The cast of Fences in Seattle Rep’s original production, 1986. |
In light of the election of Barack Obama, our nation's first African-American president, it’s
easy to ask if a play about an African American garbage man scarred by racism and bitter because
of dreams denied him is still relevant.
On the surface this easy question also seems reasonable. Not only is Fences about an
oppressed black man (a species some optimists say fell into extinction on January 20, 2009), but
a twenty-five-year-old play about an oppressed black man, and from where we stand, a play that
speaks of a time fifty-three years behind us. But Fences is about more than an oppressed black
garbage man. In Fences, as in all of his plays, August Wilson demands that we understand and
accept African-American culture as specific and unique, bound to a past of bondage. But equally
present in Wilson’s plays is a proud and poetic celebration of African-American culture, a
culture that has endured, evolved, and been shaped within the crucible of a wider society
infected with prejudice, racism, and bigotry.
Wilson said Fences was inspired by American artist Romare Bearden’s collage work
Continuities, which depicts the image of a black man with a baby in his arms standing next to a
woman. He said his goal in writing Fences was “to prove that, contrary to myth and stereotype,
black men are responsible.”
If the standard of responsible fatherhood is a husband living monogamously with his wife and
supportive of his children with her, and the stereotype of the African-American father exploits
anything that falls short, then how are we to understand Troy Maxson, this flawed man, difficult
father and less than ideal husband, as a picture of responsibility? The answer that Wilson
provides us in Fences is a complex one.
At first take, Troy Maxson seems to support the very stereotypes that Wilson means to correct
(I won’t give away crucial elements of the plot here). But it’s in Troy’s dealings with his
children that the truth of his complex sense of responsible fatherhood is revealed.

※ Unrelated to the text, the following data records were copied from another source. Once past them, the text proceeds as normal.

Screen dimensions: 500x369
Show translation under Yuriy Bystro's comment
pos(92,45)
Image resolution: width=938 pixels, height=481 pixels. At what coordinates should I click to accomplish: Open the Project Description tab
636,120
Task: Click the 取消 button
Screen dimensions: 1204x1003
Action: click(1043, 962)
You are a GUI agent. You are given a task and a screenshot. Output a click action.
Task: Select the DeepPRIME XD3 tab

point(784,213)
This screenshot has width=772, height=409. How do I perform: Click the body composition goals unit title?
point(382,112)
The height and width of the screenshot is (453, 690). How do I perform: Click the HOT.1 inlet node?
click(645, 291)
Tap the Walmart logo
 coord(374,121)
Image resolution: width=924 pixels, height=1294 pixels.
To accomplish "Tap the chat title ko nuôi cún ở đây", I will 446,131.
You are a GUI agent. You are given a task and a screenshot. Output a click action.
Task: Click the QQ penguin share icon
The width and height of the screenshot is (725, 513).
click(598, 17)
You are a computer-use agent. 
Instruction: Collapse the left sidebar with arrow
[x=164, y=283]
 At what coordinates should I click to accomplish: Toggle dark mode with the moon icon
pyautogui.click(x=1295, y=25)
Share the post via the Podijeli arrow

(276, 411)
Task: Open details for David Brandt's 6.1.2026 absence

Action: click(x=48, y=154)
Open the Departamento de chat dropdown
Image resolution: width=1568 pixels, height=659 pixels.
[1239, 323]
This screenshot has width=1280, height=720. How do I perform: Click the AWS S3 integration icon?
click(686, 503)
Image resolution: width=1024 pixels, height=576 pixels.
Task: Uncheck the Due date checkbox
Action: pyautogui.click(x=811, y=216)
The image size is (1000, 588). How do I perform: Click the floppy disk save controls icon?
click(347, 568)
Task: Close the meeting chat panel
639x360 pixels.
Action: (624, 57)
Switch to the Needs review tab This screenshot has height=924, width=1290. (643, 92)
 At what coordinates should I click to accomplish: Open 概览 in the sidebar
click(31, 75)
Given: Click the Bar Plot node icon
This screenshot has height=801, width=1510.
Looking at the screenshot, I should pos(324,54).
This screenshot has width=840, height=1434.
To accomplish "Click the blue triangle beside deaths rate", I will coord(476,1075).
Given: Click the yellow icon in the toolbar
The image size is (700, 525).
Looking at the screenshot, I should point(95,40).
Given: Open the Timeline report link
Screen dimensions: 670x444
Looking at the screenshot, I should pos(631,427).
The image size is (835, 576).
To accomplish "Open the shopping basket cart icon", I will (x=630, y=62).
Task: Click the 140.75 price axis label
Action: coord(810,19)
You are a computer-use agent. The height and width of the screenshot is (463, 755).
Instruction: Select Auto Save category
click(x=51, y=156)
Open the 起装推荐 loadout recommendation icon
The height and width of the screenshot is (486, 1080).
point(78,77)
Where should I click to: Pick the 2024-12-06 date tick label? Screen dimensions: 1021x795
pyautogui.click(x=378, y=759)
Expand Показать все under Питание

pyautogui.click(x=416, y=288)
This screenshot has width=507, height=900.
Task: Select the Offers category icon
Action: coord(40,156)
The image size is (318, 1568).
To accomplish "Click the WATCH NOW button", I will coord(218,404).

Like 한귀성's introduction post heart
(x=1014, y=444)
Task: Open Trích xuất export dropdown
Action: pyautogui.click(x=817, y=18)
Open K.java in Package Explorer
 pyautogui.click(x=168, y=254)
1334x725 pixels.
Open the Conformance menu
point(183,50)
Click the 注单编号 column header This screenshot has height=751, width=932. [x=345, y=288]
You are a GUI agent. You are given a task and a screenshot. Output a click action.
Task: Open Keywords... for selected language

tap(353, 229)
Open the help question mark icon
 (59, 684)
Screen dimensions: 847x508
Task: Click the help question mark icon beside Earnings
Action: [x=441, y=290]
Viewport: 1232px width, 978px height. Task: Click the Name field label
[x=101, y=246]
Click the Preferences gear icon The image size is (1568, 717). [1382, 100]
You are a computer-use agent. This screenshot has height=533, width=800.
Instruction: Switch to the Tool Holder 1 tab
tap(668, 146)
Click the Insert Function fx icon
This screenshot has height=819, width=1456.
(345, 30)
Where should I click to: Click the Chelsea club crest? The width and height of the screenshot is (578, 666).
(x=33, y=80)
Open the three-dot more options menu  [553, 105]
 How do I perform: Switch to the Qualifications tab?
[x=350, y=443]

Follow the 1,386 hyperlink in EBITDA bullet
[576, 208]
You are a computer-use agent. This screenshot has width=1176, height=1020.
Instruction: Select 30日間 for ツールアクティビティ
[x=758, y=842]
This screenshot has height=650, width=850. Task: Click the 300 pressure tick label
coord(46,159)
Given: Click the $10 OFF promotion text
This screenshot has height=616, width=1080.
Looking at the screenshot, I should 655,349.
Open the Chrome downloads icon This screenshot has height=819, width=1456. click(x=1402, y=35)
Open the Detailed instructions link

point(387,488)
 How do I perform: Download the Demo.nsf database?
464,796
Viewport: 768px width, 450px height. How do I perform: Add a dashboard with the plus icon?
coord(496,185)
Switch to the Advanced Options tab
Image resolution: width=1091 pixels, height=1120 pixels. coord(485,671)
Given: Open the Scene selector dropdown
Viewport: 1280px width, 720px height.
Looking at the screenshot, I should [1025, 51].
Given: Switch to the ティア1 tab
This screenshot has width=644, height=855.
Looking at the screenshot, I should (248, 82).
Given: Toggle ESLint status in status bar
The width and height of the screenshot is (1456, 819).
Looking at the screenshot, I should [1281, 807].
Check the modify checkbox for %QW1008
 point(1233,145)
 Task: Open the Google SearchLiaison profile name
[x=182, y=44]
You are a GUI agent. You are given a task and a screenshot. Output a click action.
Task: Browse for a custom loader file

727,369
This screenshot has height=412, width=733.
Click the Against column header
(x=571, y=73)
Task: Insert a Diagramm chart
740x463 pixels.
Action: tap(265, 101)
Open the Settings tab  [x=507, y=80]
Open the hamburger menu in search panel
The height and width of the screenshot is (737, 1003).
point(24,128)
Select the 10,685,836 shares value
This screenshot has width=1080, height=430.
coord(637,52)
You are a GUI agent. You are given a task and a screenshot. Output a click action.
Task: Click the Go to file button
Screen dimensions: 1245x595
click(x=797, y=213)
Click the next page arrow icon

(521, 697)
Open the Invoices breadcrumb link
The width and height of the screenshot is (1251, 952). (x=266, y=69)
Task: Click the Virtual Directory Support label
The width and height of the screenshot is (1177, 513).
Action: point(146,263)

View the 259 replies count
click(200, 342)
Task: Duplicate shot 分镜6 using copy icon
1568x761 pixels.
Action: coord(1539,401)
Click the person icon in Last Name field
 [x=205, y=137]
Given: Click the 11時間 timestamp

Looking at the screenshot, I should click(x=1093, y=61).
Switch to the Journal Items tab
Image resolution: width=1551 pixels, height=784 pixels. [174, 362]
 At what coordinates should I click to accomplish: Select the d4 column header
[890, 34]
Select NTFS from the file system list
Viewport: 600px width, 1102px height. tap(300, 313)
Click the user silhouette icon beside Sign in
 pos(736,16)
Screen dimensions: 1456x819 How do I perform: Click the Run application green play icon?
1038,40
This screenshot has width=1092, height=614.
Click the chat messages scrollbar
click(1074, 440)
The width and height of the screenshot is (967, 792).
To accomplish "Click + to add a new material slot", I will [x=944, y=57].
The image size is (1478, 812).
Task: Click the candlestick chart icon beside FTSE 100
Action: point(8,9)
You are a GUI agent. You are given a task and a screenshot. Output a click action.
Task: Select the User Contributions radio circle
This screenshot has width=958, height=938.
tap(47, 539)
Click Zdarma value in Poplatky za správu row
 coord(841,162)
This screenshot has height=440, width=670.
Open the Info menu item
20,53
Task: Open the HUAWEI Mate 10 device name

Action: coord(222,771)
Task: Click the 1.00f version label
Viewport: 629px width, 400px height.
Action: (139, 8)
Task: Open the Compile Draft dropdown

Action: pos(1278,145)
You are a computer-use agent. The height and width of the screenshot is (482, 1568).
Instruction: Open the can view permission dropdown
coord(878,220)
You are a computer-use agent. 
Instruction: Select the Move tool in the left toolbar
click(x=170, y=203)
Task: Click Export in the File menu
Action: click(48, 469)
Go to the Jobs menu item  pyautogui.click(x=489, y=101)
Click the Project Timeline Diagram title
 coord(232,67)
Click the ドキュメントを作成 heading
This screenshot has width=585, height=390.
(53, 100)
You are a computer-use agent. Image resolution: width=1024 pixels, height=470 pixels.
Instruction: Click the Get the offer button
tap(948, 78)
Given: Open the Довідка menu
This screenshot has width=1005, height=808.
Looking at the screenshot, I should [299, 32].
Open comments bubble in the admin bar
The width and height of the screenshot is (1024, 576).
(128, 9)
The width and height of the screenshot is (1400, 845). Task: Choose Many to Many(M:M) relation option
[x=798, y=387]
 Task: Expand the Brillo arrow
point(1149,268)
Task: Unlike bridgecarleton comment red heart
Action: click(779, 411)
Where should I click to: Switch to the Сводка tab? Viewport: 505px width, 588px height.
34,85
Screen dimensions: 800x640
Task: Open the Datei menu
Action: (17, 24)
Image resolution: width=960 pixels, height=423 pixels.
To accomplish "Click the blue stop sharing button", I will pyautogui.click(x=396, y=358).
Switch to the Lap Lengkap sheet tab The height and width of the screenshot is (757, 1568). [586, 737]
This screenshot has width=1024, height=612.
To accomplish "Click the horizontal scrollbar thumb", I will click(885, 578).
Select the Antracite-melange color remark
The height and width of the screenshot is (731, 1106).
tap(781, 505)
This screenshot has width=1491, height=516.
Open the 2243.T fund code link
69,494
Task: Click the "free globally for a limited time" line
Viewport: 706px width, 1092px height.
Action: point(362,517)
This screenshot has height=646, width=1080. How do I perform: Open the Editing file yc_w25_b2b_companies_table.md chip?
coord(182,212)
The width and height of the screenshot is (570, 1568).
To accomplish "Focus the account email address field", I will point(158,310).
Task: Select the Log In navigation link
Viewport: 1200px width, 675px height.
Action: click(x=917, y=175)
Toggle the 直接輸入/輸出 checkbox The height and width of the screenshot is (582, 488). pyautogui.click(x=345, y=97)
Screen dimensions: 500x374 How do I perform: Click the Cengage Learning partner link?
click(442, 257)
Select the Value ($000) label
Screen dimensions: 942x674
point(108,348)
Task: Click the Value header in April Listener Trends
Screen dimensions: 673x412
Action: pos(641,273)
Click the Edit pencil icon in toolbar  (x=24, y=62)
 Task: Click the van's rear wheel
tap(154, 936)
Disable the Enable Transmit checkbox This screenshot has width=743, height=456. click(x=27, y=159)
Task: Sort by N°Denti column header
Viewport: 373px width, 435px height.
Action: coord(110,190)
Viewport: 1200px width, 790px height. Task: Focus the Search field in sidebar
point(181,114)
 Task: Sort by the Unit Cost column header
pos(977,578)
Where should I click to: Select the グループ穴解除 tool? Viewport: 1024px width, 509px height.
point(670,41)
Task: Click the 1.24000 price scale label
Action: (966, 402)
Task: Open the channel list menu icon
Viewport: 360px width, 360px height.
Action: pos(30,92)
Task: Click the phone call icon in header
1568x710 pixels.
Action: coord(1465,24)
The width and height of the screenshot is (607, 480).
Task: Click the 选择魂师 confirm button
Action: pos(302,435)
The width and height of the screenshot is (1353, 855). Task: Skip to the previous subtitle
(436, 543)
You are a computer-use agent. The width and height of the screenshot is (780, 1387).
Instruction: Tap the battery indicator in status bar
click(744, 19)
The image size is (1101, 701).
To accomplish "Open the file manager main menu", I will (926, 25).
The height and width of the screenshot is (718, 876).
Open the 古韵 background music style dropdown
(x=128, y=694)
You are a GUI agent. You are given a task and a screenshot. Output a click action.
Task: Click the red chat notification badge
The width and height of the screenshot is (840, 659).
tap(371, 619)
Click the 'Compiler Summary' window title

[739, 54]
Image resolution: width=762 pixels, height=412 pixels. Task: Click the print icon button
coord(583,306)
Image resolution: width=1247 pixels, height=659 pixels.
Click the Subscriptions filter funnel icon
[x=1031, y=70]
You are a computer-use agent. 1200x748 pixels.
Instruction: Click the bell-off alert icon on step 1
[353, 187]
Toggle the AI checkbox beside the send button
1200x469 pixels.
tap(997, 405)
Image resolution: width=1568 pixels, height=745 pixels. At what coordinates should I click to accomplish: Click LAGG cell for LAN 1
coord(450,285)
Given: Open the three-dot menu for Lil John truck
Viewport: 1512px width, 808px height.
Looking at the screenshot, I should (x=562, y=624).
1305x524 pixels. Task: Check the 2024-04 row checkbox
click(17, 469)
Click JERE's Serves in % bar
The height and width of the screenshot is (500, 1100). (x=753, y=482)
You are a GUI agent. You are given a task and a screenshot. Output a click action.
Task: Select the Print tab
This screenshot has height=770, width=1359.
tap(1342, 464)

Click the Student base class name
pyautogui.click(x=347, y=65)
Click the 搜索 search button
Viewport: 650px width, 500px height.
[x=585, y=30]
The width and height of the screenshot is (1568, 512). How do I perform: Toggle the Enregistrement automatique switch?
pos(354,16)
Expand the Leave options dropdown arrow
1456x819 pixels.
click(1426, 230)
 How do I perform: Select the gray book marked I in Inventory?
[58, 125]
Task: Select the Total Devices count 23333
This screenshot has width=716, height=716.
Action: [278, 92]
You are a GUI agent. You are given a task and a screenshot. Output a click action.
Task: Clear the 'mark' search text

Wilson wants us to understand the truth of an African-American father who, like all fathers,
possesses both strengths and weaknesses. It is the coexistence of his strengths and weaknesses
that make Troy Maxson a strikingly human figure, challenging stereotypes while at the same time
acknowledging the very cultural and historical roots from which those stereotypes are nefariously
extracted and proliferated as the only “truth,” a truth as good as a lie.
With Troy Maxson, Wilson creates the image of a black man struggling, and in many ways
succeeding, albeit on his own terms, to fulfill his role as a father and a husband, even though
his children, his wife, and his best friend all see room for improvement. In deconstructing
long-held stereotypes of black men as fathers and husbands, and the black women—mistresses and
wives and mothers—who love, support, and endure these men, bear and care for the children—Wilson
reveals the complex truths of African-American culture by addressing that culture from within,
linking his black characters to their past, which shapes them in their black present.
While Wilson had not yet conceived the idea of a cycle of plays when he wrote Fences, it has
taken its rightful place as one of the brightest in what is a crown of gems—a wide, truthful
view of a people during a century of change in a land of paradox. In 2010, that truth remains
relevant.
Kyle Bass is the dramaturg for Fences. He is also the Resident Dramaturg at Syracuse Stage
where this production of Fences will travel after the run at Seattle Rep.